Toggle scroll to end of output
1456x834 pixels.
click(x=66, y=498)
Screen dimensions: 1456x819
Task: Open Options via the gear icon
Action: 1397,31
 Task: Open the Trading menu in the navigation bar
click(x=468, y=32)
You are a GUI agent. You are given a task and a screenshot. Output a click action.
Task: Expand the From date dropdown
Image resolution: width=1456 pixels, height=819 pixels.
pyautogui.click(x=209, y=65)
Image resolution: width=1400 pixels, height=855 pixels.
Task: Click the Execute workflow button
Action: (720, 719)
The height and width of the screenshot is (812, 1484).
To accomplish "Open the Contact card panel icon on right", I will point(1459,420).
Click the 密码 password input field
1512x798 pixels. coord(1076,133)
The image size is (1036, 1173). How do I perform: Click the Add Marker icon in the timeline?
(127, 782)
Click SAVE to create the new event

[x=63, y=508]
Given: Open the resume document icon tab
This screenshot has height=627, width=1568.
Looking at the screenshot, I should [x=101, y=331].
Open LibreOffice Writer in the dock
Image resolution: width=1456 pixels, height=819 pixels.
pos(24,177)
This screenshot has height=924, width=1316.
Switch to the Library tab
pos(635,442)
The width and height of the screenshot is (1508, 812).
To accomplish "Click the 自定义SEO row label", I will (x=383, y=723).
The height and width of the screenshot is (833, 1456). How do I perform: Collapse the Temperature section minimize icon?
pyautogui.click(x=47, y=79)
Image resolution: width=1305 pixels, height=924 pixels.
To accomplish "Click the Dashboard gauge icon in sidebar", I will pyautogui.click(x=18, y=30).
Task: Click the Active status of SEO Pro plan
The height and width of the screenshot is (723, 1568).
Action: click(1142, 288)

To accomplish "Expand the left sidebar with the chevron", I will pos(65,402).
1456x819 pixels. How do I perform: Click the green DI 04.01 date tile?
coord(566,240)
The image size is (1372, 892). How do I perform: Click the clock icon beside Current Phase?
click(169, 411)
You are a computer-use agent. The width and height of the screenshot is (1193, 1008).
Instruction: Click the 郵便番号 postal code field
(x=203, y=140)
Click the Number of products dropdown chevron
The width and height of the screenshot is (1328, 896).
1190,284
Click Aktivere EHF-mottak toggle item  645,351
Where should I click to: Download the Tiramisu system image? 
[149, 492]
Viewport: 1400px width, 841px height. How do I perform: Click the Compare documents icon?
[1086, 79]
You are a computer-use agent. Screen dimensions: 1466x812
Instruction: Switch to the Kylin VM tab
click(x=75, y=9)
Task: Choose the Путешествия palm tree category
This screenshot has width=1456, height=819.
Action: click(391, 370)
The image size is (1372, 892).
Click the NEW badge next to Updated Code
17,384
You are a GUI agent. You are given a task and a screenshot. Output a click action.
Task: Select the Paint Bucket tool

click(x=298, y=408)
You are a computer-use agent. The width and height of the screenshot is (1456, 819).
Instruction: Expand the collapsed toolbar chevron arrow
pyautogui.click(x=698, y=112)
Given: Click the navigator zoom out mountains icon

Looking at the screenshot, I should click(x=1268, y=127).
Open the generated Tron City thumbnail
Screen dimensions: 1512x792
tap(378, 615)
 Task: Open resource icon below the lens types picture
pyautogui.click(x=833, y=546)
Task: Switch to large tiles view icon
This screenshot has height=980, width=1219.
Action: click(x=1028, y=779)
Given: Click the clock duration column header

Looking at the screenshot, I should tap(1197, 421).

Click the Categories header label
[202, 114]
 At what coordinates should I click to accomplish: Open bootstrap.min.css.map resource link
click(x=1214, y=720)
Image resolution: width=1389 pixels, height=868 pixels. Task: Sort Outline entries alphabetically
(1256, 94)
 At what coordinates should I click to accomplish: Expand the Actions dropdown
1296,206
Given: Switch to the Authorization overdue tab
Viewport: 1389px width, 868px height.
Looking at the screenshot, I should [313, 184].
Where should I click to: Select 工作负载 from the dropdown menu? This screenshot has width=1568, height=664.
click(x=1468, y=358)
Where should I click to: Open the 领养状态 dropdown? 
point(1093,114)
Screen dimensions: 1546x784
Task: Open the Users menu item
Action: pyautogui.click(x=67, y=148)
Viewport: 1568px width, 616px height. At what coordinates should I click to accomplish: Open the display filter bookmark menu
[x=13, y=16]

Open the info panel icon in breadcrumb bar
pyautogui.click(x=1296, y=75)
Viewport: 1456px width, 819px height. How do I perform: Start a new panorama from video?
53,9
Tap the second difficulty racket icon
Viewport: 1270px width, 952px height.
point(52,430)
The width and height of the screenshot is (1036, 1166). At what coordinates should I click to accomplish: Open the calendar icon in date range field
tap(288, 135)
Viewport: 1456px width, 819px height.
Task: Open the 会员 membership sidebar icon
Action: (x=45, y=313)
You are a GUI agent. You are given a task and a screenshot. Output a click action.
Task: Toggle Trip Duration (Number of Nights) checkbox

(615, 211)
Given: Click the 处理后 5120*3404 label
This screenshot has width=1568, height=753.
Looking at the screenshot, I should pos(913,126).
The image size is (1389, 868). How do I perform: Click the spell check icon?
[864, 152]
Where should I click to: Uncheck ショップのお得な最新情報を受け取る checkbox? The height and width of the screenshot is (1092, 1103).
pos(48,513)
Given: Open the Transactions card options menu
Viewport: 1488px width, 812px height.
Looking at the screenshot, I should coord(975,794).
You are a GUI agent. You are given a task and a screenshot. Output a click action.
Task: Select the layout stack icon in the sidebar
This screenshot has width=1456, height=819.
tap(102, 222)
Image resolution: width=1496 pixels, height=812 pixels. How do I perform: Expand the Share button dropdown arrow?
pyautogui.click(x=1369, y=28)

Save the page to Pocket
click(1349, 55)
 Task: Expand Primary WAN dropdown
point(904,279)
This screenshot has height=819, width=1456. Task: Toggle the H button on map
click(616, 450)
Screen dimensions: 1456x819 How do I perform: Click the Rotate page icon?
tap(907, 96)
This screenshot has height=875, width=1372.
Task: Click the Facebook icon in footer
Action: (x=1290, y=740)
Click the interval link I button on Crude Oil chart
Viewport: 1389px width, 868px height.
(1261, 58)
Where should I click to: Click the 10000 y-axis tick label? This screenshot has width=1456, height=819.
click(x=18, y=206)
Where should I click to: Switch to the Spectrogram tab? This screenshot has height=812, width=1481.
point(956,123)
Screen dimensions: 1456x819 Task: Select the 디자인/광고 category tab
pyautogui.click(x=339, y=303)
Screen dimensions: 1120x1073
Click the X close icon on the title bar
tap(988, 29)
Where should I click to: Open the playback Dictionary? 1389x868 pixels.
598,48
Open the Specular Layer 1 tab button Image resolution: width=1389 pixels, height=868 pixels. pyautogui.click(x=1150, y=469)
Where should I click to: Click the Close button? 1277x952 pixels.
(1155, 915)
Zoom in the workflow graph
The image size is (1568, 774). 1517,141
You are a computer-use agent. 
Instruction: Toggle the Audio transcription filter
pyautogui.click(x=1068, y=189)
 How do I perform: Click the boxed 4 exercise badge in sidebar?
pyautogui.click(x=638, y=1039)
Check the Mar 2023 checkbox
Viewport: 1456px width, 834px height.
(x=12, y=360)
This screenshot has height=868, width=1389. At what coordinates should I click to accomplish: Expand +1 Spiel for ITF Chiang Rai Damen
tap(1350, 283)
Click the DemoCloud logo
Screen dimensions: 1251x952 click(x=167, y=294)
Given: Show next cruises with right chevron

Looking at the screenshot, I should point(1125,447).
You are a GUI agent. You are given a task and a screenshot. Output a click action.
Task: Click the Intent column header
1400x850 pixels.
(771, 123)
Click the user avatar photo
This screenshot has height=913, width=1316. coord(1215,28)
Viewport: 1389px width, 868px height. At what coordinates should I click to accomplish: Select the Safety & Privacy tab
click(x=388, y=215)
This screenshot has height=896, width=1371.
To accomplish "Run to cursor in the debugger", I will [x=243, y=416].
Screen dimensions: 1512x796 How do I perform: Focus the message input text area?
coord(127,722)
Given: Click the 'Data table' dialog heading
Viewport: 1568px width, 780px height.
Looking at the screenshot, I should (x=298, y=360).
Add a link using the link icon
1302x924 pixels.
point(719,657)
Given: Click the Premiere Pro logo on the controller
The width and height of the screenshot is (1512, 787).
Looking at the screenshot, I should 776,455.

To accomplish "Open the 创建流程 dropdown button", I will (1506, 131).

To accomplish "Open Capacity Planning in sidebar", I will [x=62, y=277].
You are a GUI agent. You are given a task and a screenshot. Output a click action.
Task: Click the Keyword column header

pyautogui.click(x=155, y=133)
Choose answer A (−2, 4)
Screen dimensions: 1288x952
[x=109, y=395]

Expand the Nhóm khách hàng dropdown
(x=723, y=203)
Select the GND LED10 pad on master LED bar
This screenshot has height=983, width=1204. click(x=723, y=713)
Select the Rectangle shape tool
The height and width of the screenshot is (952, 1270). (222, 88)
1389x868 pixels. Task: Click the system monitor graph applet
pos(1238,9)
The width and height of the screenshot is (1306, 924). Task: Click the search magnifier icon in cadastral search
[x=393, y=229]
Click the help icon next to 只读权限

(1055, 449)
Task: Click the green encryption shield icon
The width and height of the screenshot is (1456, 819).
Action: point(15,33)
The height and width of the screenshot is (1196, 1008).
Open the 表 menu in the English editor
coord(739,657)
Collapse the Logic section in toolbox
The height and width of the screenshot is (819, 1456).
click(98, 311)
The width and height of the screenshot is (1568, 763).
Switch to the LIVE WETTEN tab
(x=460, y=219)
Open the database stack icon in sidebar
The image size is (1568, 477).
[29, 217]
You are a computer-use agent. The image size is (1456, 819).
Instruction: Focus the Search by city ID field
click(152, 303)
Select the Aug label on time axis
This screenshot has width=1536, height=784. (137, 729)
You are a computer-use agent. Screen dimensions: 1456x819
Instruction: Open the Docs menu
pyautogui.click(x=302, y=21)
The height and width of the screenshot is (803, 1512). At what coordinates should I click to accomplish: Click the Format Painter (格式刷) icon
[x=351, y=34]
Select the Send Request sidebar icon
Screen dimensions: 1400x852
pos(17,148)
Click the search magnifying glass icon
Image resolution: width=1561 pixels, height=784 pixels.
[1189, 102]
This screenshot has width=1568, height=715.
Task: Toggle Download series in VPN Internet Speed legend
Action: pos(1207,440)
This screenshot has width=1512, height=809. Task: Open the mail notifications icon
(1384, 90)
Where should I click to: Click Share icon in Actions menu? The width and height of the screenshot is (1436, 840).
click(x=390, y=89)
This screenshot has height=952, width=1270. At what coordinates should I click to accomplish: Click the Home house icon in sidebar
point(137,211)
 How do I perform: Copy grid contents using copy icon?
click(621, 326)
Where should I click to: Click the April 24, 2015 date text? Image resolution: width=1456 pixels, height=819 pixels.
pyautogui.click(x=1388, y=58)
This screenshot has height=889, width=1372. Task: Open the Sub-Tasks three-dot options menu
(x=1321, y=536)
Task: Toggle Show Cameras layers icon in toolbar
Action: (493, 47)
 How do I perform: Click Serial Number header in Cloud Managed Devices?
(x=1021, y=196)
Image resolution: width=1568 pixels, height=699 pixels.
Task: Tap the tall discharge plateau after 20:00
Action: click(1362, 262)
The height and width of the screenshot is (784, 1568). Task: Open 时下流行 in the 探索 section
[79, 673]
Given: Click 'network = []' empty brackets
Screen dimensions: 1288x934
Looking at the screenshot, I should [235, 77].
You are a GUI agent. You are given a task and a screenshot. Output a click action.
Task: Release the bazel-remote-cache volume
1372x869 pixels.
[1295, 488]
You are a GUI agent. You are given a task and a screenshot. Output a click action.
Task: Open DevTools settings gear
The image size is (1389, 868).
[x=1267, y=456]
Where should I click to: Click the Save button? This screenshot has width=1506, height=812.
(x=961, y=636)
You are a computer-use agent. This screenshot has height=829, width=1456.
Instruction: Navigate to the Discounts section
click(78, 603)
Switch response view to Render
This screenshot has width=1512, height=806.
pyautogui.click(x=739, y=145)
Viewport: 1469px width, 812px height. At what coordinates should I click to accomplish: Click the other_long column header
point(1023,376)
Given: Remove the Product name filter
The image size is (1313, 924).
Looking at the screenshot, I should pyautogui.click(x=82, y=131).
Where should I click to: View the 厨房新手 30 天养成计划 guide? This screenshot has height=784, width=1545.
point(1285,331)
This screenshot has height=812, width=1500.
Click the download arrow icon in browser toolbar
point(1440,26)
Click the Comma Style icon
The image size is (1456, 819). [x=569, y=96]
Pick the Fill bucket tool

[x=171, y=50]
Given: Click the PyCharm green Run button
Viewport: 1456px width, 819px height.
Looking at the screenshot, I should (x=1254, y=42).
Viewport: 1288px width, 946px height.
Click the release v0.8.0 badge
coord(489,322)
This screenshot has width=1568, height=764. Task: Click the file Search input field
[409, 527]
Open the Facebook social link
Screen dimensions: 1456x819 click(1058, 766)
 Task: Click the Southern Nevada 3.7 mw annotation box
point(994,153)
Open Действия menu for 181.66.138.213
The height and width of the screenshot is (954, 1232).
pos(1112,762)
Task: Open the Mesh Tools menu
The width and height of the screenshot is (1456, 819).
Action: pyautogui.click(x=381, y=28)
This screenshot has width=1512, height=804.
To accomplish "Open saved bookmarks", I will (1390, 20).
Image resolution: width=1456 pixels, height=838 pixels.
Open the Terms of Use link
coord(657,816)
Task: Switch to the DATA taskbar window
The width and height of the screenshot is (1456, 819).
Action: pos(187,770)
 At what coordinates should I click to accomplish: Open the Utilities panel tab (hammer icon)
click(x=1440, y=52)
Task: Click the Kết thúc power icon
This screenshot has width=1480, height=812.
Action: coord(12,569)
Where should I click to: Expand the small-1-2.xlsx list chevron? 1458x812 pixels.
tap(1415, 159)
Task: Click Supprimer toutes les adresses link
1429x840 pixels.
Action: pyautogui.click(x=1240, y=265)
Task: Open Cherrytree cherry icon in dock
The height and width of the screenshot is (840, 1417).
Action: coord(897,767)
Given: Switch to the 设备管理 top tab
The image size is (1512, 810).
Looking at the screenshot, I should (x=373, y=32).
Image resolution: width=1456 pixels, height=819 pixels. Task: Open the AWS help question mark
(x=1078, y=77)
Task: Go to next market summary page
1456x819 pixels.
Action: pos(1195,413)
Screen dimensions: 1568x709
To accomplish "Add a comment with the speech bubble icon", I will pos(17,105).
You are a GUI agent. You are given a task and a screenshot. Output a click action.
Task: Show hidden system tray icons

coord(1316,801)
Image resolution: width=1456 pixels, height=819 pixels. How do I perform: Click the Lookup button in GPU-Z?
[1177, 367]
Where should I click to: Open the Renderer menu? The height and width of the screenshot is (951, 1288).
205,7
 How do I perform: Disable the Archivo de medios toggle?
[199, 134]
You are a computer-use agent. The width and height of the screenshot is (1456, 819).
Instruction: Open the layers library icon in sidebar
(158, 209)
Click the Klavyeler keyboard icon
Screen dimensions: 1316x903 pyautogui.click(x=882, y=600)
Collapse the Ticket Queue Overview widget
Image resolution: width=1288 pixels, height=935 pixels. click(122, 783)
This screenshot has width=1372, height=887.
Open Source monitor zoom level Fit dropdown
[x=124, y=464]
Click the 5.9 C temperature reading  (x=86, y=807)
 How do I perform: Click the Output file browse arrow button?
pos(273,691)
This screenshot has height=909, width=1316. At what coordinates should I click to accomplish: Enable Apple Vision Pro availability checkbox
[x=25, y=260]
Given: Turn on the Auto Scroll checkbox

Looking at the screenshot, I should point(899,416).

=== PROBLEM DETAILS ===
Every line above with the word "will" is to be copied out.

=== ANSWER BOX ===
To accomplish "Open the Contact card panel icon on right", I will point(1459,420).
To accomplish "Click the 自定义SEO row label", I will (x=383, y=723).
To accomplish "Click the Dashboard gauge icon in sidebar", I will pyautogui.click(x=18, y=30).
To accomplish "Expand the left sidebar with the chevron", I will pos(65,402).
To accomplish "Run to cursor in the debugger", I will [x=243, y=416].
To accomplish "Open the 创建流程 dropdown button", I will (1506, 131).
To accomplish "Open Capacity Planning in sidebar", I will [x=62, y=277].
To accomplish "Open saved bookmarks", I will (1390, 20).
To accomplish "Add a comment with the speech bubble icon", I will pos(17,105).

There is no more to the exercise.